The Okette and I tested out the Peculiar Apple Butter Q sauce that I posted the other day .  We tried it out on some direct/indirect/direct yardbird.  It was better than we imagined it would be.  I don't think we'll need to be buying any more Sweet Baby Ray's.  Here's a pic just in time for lunch.  I'd sure like to know where I could go to get something like it for lunch.


----------



## Dutch (Sep 11, 2007)

Tim, that looks great!!  Good thing that I'm eating a really late breakfast!


----------



## catfish (Sep 11, 2007)

looks really good. Might have to give it a try. We use the sweet baby ray's quite a bit.


----------



## fatback joe (Sep 11, 2007)

Looks great, but it tasted just like my monitor.


----------



## cajun_1 (Sep 11, 2007)

Oh my god ... just slobbered all over my laptop.  That looks delicious.  Thank You !


----------



## hawgheaven (Sep 11, 2007)

Looks awesome Tim!!!


----------



## deejaydebi (Sep 11, 2007)

Ooooooooooooo yummy! Bet that'd be good on ribs and ham too!


----------



## pigcicles (Sep 11, 2007)

Hmm .. so you think you got something there huh? There's only one way to really know for sure... You're gonna have to make up a batch and send every one of us a good sized sample.

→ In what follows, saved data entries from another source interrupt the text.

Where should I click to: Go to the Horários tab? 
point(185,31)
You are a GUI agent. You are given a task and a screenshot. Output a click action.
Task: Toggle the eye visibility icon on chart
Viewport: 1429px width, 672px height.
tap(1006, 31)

Ohhh and I know where you live, don't be thinkin you can get out of it either 
	

	
	
		
		



		
		
	


	





Good looking stuff Okie. I gotta try it out.


----------



## smokyokie (Sep 11, 2007)

I don't have enough raw materials for that, but I think you know someone that does.


----------



## pigcicles (Sep 11, 2007)

ahhh.. it's just chicken... blah... Now beef or pork I'd really be perked up for.


----------



## peculiarmike (Sep 11, 2007)

Catfish, it ain't Sweet Baby Ray's. Not by a LONG shot.
It's a BBQ sauce made with my "homemade in a 30 gallon copper kettle over an open fire, stirred ALL day, using my granny's recipe" apple butter.
Which, I must say, puts all other apple butter in the shade. And I mean it.


----------



## peculiarmike (Sep 11, 2007)

Tim, you are killing me.


----------



## smokyokie (Sep 12, 2007)

Oh, Ithought we were talking about the sauce, sorry
	

	
	
		
		



		
		
	


	







I'll testify!

  Then step into the kitchen and whip up some sauce!

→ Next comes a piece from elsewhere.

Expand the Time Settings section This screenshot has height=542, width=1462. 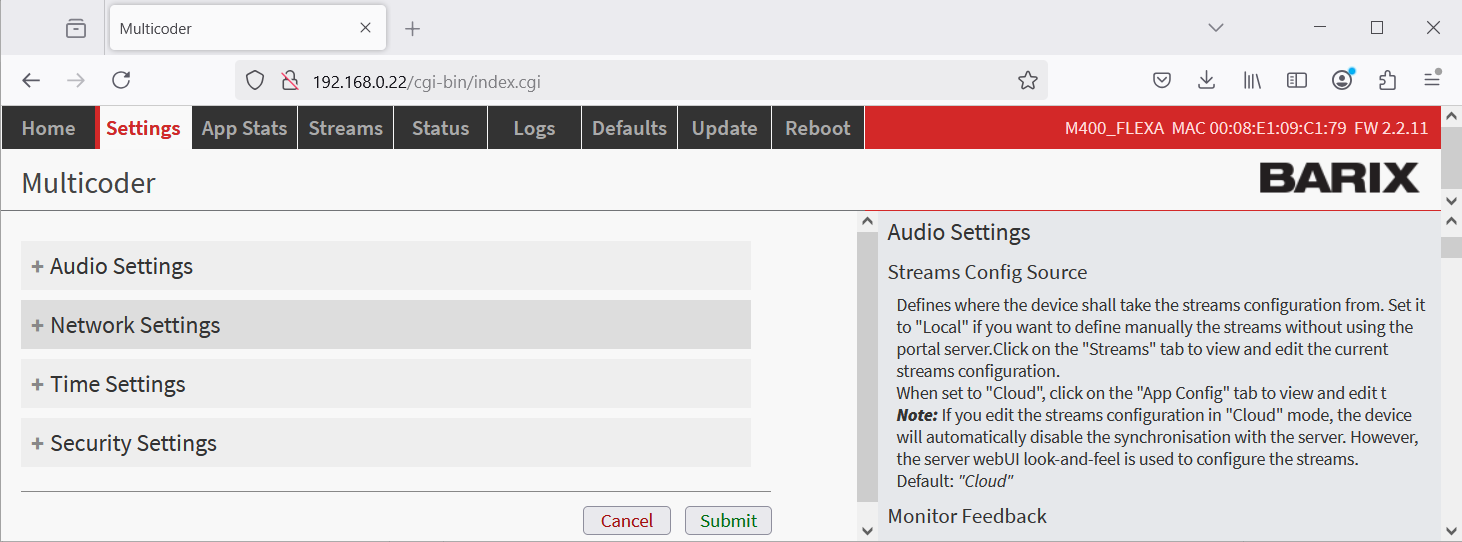tap(117, 385)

Seriously though, let it rest in the icebox for a couple days before you use it.


----------



## peculiarmike (Sep 12, 2007)

The sauce is this morning's project. Then to the Apple Mkt. to pick up 3 whole clux, on sale. Packer briskets on sale also. And boneless pork chops.
I can see it comin' and I know it's gonna be good!!!!


----------



## squeezy (Sep 12, 2007)

Tim could you elaborate a bit on the line I highlighted please? Just want to be sure what you mean.


----------



## catfish (Sep 12, 2007)

The Okette and I tested out the Peculiar Apple Butter Q sauce that I posted the other day . We tried it out on some direct/indirect/direct yardbird. It was better than we imagined it would be. I don't think we'll need to be buying any more Sweet Baby Ray's. Here's a pic just in time for lunch. I'd sure like to know where I could go to get something like it for lunch.


never mant it was just sayin I also use the ray's and might have to switch if another ray user loves it that much. Oh and I like the pics of making apple butter. Always wondered how it was made. I love the stuff myself.


----------